Memorial in Middlebury, Vermont

Middlebury to Her Soldiers is a public artwork by American artists Marshall Jones and Seward Jones, located on the triangle between Merchant's Row and South Pleasant Street in Middlebury, VT, United States of America. It was fabricated by the Jones Brothers Company of Barre, VT. The granite sculpture consists of a figure in a Civil War uniform holding a flag in his proper right arm standing atop a multi-layered granite pedestal. Figures depicting an artilleryman, a cavalryman, a marine, and an infantryman stand at the four corners of the pedestal's central section.

==Description==
On the west side, the base is inscribed "Middlebury to Her Soldiers". On the east side, the base is inscribed "Donated by S.A. Ilsley Erected 1905". Neither the sculptures nor the base are signed by the artists.

The sculpture is made of a light, fine grained medium Barre granite from the Jones Brothers company's quarry.

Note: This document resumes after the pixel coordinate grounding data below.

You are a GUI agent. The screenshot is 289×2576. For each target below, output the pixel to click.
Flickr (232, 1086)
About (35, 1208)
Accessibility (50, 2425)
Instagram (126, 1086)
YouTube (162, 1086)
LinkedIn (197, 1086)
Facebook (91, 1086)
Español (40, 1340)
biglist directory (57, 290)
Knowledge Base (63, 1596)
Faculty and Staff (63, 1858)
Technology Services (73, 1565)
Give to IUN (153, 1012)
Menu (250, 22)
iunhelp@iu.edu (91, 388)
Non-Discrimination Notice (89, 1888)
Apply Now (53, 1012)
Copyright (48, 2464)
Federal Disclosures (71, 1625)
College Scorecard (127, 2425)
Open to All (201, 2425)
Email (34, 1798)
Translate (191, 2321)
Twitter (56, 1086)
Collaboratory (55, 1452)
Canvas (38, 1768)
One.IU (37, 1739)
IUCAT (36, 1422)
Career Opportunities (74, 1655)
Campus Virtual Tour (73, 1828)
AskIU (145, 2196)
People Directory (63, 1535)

It measures approximately 32 feet 1 inch high, with the base measuring approximately 2 feet 8 inches x 17 feet 6 inches x 17 feet 6 inches.

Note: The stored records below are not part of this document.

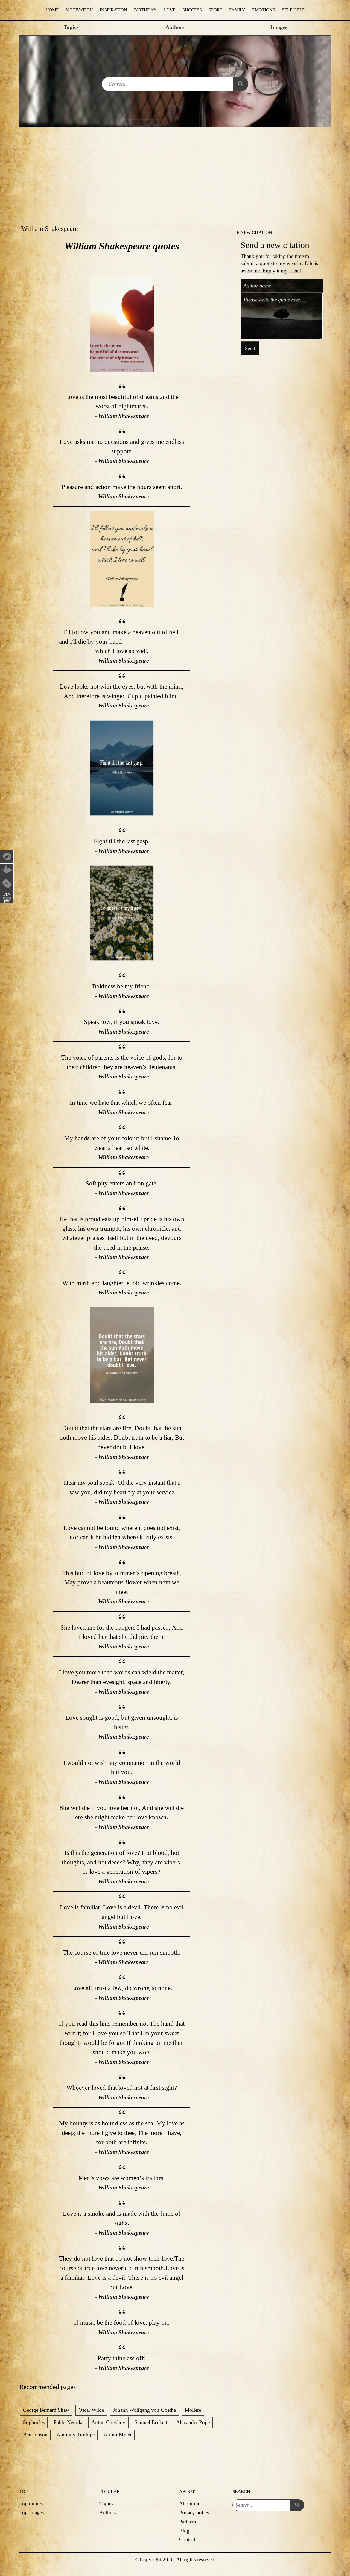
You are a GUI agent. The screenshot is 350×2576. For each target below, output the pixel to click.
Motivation (79, 10)
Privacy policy (194, 2512)
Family (237, 10)
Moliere (193, 2410)
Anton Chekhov (108, 2422)
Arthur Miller (118, 2434)
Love (170, 10)
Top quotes (31, 2503)
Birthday (145, 10)
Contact (187, 2539)
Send (250, 348)
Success (192, 10)
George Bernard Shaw (46, 2410)
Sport (215, 10)
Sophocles (34, 2422)
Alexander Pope (193, 2422)
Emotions (263, 10)
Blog (184, 2531)
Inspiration (113, 10)
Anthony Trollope (76, 2434)
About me (189, 2503)
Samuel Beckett (151, 2422)
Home (52, 10)
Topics (106, 2503)
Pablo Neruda (68, 2422)
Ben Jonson (35, 2434)
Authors (107, 2512)
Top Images (31, 2512)
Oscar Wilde (91, 2410)
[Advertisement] (175, 168)
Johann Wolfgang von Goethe (144, 2410)
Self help (293, 10)
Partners (187, 2522)
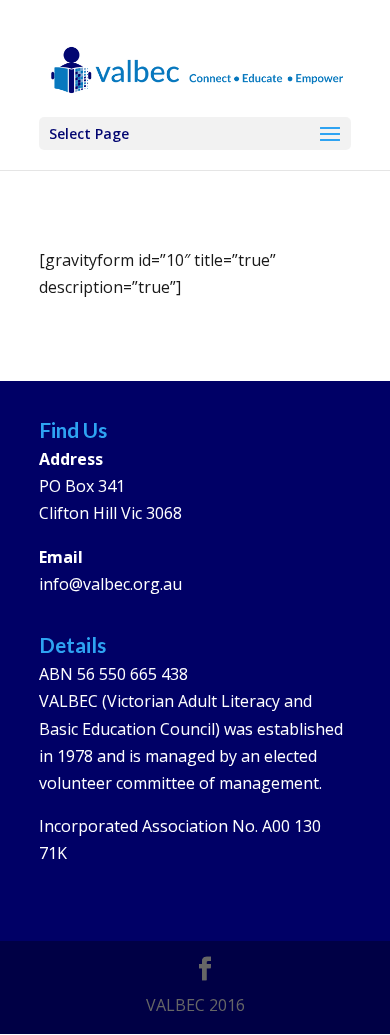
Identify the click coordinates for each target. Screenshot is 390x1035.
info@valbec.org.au (110, 584)
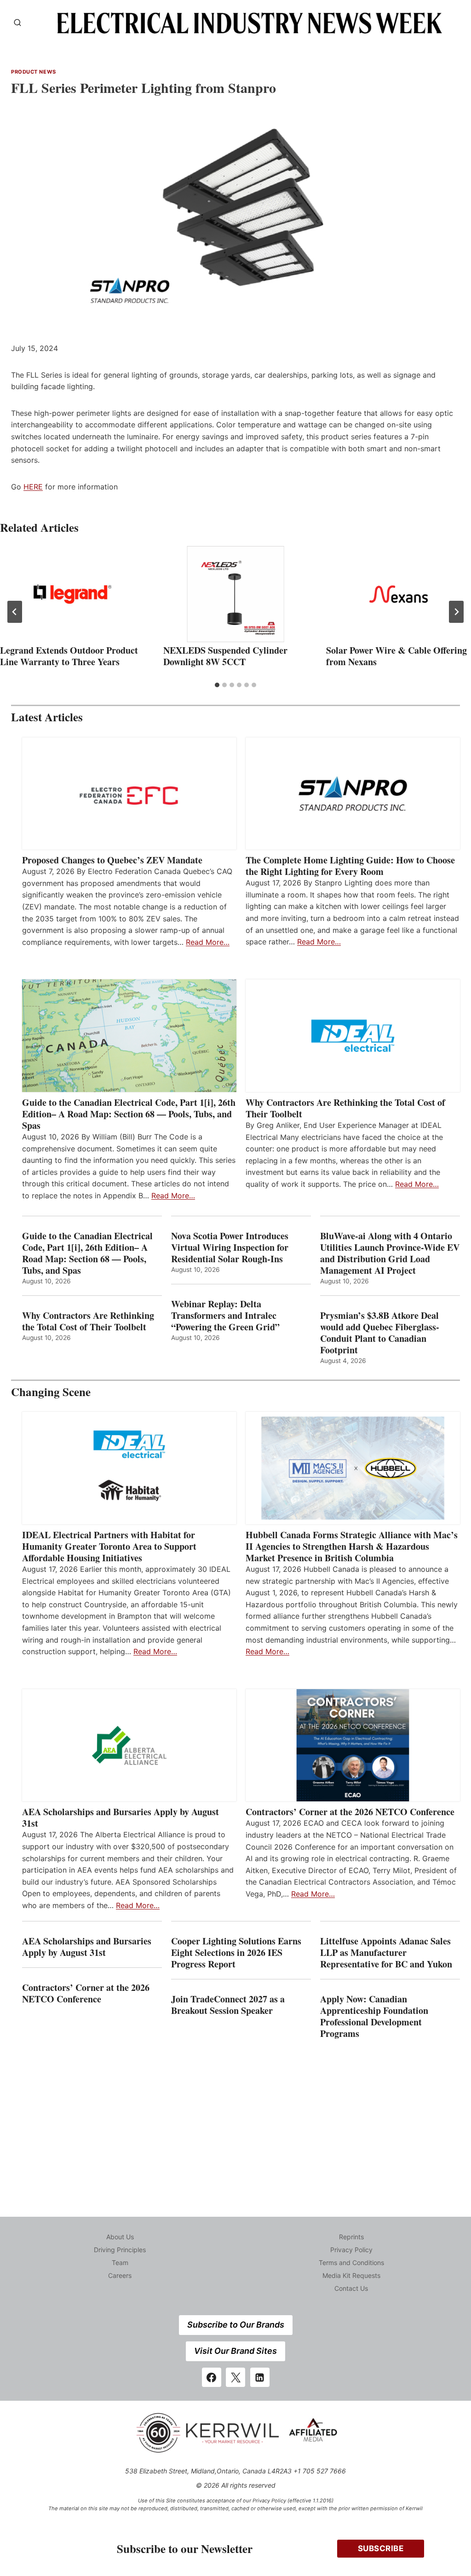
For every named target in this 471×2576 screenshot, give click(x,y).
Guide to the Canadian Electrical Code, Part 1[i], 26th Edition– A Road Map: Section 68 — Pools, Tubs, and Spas (129, 1114)
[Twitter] (235, 2377)
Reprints (351, 2237)
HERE (33, 486)
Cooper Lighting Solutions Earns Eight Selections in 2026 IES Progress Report (236, 1952)
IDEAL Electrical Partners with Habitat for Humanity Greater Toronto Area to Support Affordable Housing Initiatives (109, 1546)
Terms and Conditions (351, 2262)
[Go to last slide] (14, 612)
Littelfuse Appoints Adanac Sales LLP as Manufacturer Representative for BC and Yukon (386, 1952)
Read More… (208, 942)
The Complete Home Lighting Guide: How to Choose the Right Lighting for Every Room (350, 865)
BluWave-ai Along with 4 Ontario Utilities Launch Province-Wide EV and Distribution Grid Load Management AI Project (390, 1253)
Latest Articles (47, 716)
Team (120, 2262)
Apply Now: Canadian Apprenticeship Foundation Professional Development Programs (374, 2016)
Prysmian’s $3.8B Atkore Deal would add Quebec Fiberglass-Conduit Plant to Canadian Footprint (379, 1333)
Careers (120, 2275)
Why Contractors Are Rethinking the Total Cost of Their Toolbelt (345, 1108)
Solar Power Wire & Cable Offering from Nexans (396, 656)
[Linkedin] (260, 2377)
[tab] (217, 685)
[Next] (456, 612)
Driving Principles (120, 2250)
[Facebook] (211, 2377)
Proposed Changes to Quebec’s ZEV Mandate (112, 860)
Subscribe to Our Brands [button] (235, 2324)
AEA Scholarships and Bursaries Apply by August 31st (120, 1817)
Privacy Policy (351, 2250)
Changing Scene (51, 1391)
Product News (33, 72)
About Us (120, 2237)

The sculpture has also been referred to as the Soldier's Monument, the Civil War Monument, the Ilsley Monument, and the Spanish American Monument.

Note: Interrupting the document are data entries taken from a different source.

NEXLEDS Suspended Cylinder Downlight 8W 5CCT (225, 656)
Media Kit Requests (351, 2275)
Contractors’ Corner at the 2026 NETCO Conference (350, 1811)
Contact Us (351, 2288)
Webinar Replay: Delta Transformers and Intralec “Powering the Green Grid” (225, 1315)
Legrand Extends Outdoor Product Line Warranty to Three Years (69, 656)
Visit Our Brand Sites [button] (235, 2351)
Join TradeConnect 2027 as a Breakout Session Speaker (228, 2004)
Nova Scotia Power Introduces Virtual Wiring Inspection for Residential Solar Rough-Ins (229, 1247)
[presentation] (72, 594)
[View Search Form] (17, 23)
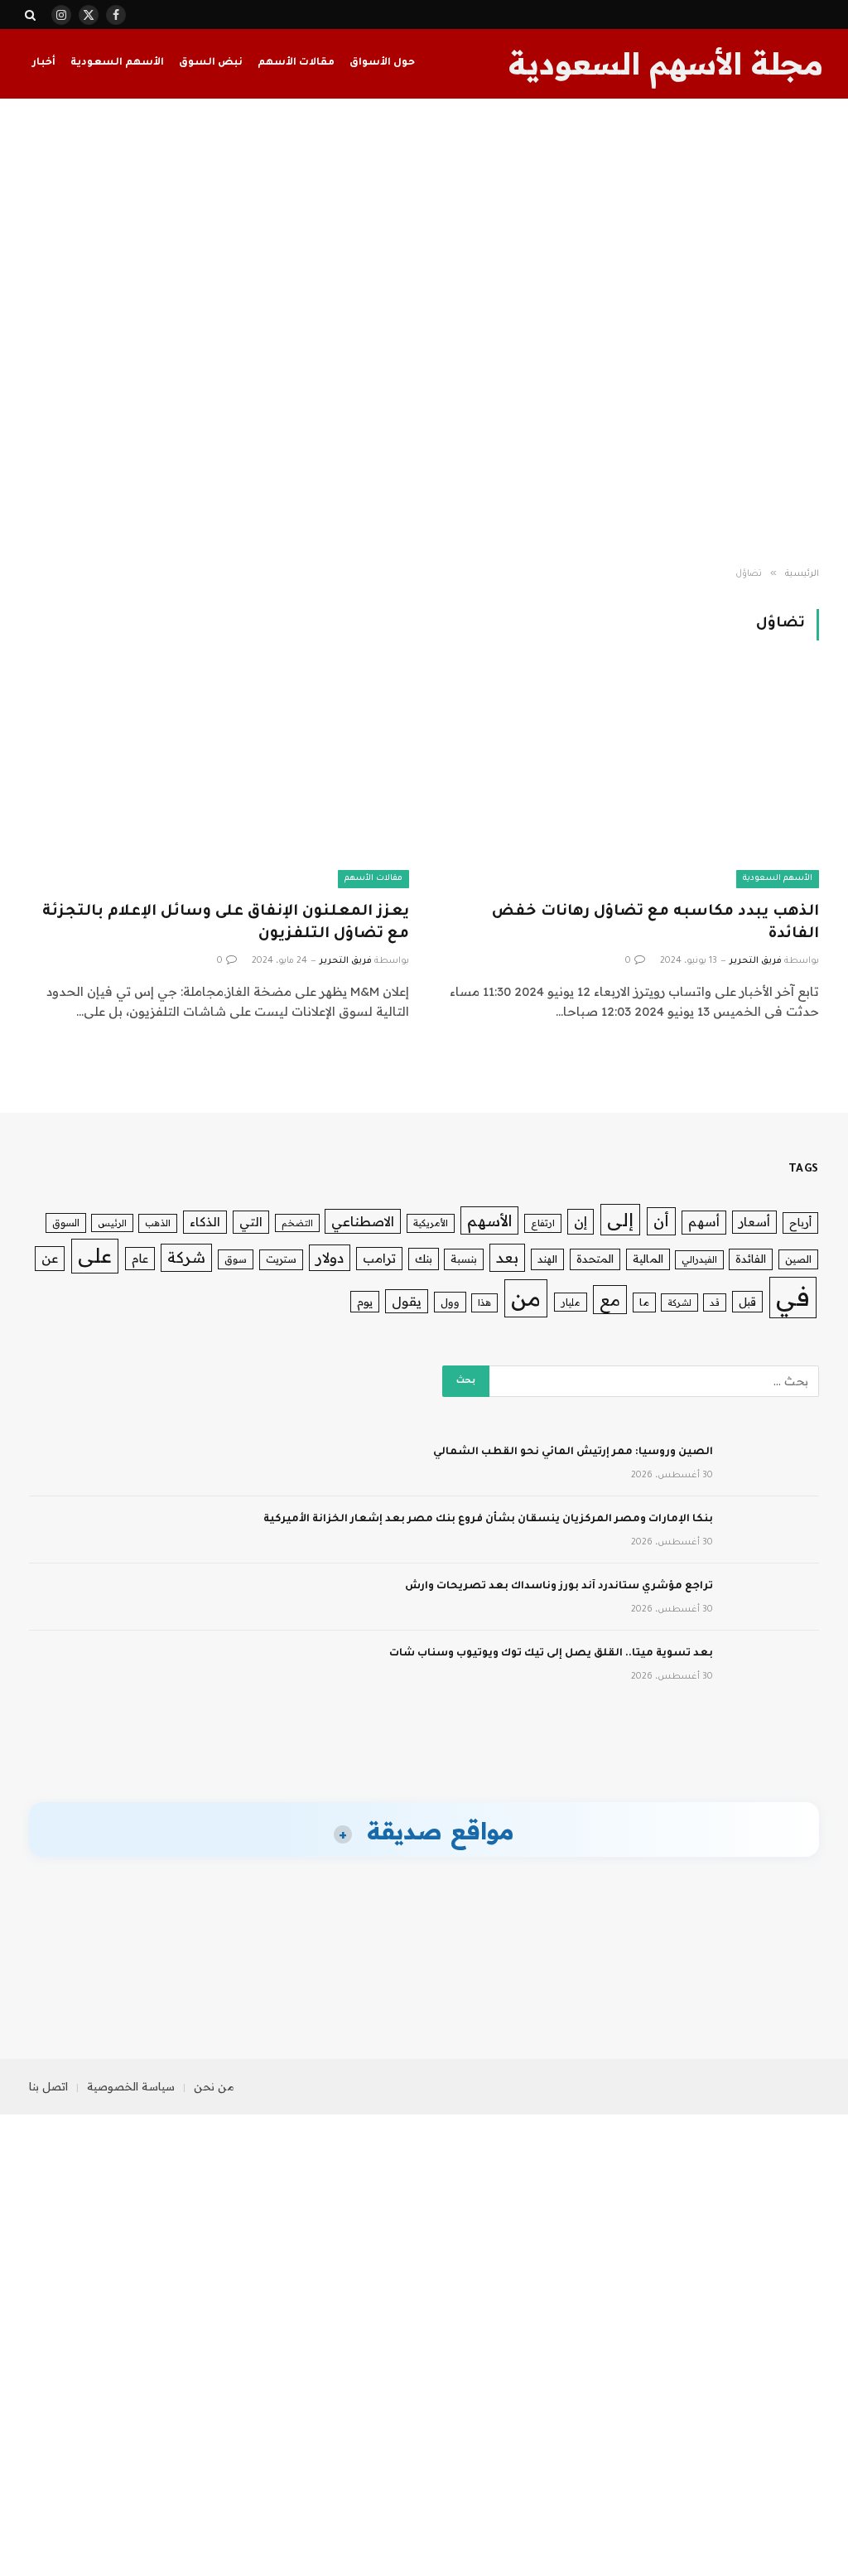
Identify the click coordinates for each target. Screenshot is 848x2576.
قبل (747, 1301)
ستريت (281, 1259)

==Historical information==
The sculpture sits over a fire protection cistern which had been made obsolete after a water system had been installed in the village in 1902.

===Acquisition===
The sculpture was commissioned by Silas A. Ilsley (13 March 1840 – 9 January 1918) on 18 November 1904. Ilsley had served in the New York infantry during the Civil War and moved to Middlebury in 1901 following his retirement from the tinware business in Brooklyn, NY. He donated the monument to the town of Middlebury and the sculpture was dedicated 30 May 1905. The celebration of the dedication was reportedly attended by 7,000 people and included speeches, a parade, and fireworks.

==Artist==
Marshall Jones and Seward Jones designed the sculpture which was fabricated by the Jones Brothers Company, founded in Boston, MA in 1882 and began operations in Barre, VT in 1886. The company's granite shed, now the home of the Vermont Granite Museum, is considered significant by the Vermont Division for Historic Preservation and was named one of "America's Treasures" by the United States Department of the Interior.

==Condition==
This sculpture was documented as needing conservation treatment in 1992 as part of Save Outdoor Sculpture!, a campaign organized by Heritage Preservation: The National Institute of Conservation in partnership with the Smithsonian Institution, specifically the Smithsonian American Art Museum. Throughout the 1990s, over 7,000 volunteers cataloged and assessed the condition of over 30,000 publicly accessible statues, monuments, and sculptures installed as outdoor public art across the United States. In Vermont, the survey was sponsored by the Vermont Museum and Gallery Alliance from 1992 to 1993 where 110 volunteers surveyed 242 sculptures dating from 1740 to 1993. The archives from the project are maintained by the Vermont Historical Society.